Polkowiczanki w ostatniej kwarcie rzuciły na szalę wszystkie swoje siły. Po pięciu minutach przybliżyły się do gości na sześć punktów (dwie trójki Dominiki Owczarzak). W szeregi krakowianek wdarła się nerwowość i Pomarańczowe miały kilka szans na zbliżenie się do przeciwniczek. Niewykorzystane kontry i proste błędy techniczne w końcówce zaprzepaściły ostatecznie szanse polkowiczanek na wydarcie wygranej Wiśle.
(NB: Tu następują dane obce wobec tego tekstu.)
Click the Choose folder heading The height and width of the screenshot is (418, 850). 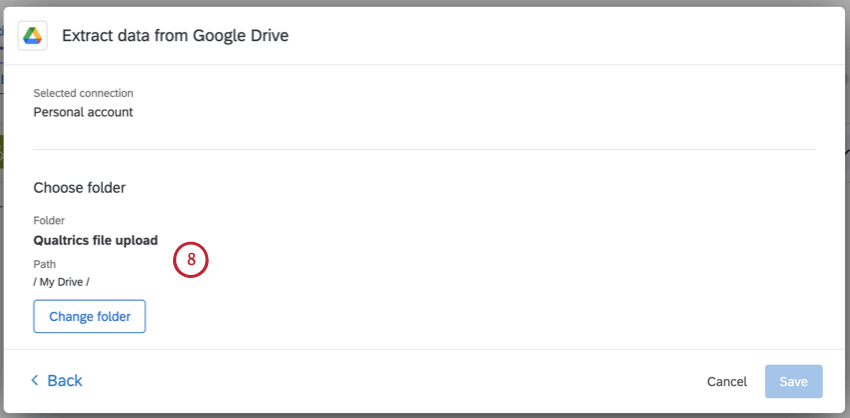[79, 187]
- Był to dla nas bardzo trudny mecz. Pierwsza połowa w naszym wykonaniu była dobra. Natomiast z drugiej już nie jestem tak zadowolony. Tak doświadczony zespół jak nasz, nie powinien pozwolić rywalowi zbliżyć się aż tak blisko - mówił po zawodach trener Wisły, Stefan Svitek

- Wisła wygrała dziś zasłużenie. W premierowej kwarcie nie wypaliły nasze założenia w defensywie, co doskonale wykorzystała Agnieszka Skobel. Naszym problemem była dzisiaj skuteczność w ataku w pierwszej połowie. Z takim przeciwnikiem jak Wisła 20 procentowa skuteczność przekreśla szanse, aby nawiązać skuteczną walkę - komentował coach CCC, Arkadiusz Rusin.

CCC Polkowice - Wisła Can Pack Kraków 51:59 (8:19, 11:13, 16:16, 16:11)

CCC: Owczarzak 12, Sutherland 12, Swanier 6, Kaczmarska 5, Jeziorna 4, Sverrisdottir 4, Hall 2.

Wisła Can Pack: Vandersloot 13, Skobel 12, Lavender 9, Quigley 7, Kaczmarczyk 7, Abdi 5, Petronyte 4, Żurowska 2.